MPF quer garantia de realização de procedimento
Nessa sexta-feira (2), o Ministério Público Federal (MPF) no Espírito Santo ajuizou ação civil pública pedindo que a União e o Estado implementem, no âmbito do Sistema Único de Saúde (SUS), ao menos um serviço de referência para a realização do procedimento de interrupção de gravidez nas situações em que o procedimento é permitido por lei. O órgão ministerial quer que a Justiça determine prazo de 30 dias ao processo de contratação/nomeação de profissionais nas especialidades necessárias à realização de abortamento após as 22 semanas de gestação, em pelo menos uma unidade hospitalar, preferencialmente na Capital.

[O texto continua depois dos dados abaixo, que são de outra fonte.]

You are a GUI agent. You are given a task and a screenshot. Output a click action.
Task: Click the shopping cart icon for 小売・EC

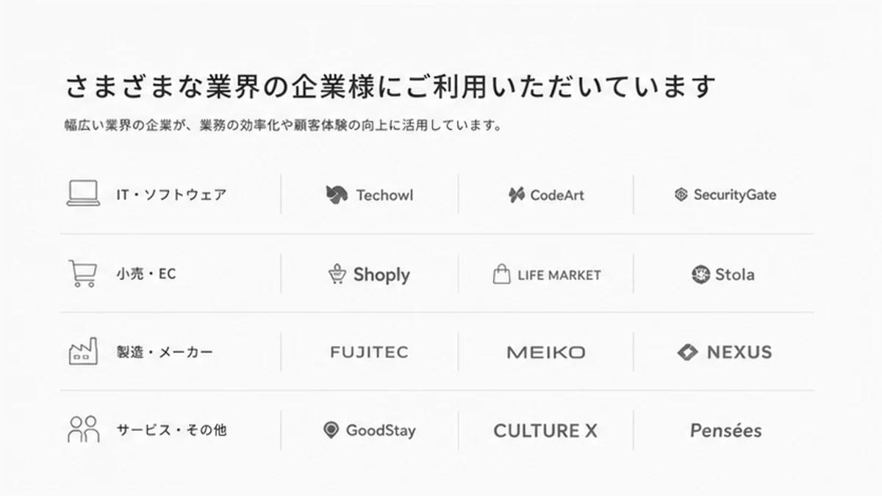click(x=82, y=273)
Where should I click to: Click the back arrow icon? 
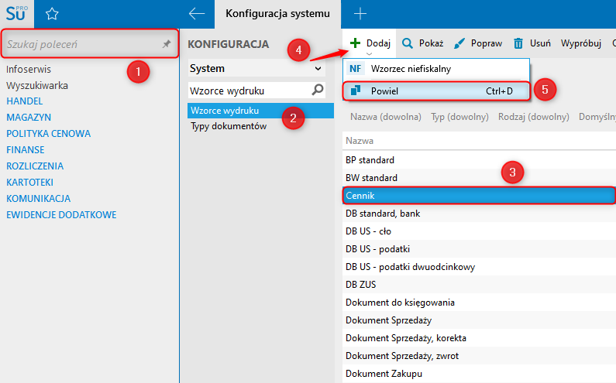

No mesmo prazo, o MPF pede que seja realizada a aquisição dos equipamentos hospitalares necessários à realização de abortamento após as 22 semanas de gestação. Além disso, que seja imposto de forma imediata aos réus a observância do dever de sigilo em relação aos nomes e todas as informações pessoais e os dados clínicos relativos às mulheres, às adolescentes e às crianças que procurem acolhimento e atendimento nos serviços públicos de saúde, prestados em território capixaba, voltados às vítimas de violência sexual, desde a primeira abordagem.
Além disso, que determine, liminarmente, ao Estado, a criação de um sistema de regulação específico ou a inclusão no sistema já existente, que garanta o direcionamento imediato de mulheres, adolescentes e crianças que optem pelo abortamento nas hipóteses permitidas em lei, independentemente da idade gestacional, garantindo-lhes o devido sigilo e a celeridade na realização do procedimento. O MPF pede, também, que a Justiça determine multa no valor mínimo de R$ 5 milhões no caso de não atendimento dos pedidos.
A iniciativa do MPF foi motivada pela recusa do Hospital Universitário Cassiano Antônio de Moraes (Hucam) de interromper a gravidez da menina de São Mateus, alegando falta de “capacidade técnica para fazer o procedimento”, o que foi contestado por especialistas e coletivos de mulheres, apontando para omissão da unidade e convicções religiosas.
Um estupro a cada 18 horas
Segundo o Anuário Brasileiro de Segurança Pública de 2019, em 2018, no Espírito Santo, observou-se um estupro a cada 18 horas. Estudos evidenciam que há um enorme índice de subnotificação de violência desse tipo, por diversos fatores, como medo e vergonha, uma vez que 72% dos casos são de vítimas de até 17 anos e cerca de 70% dos agressores são parentes ou pessoas conhecidas da família.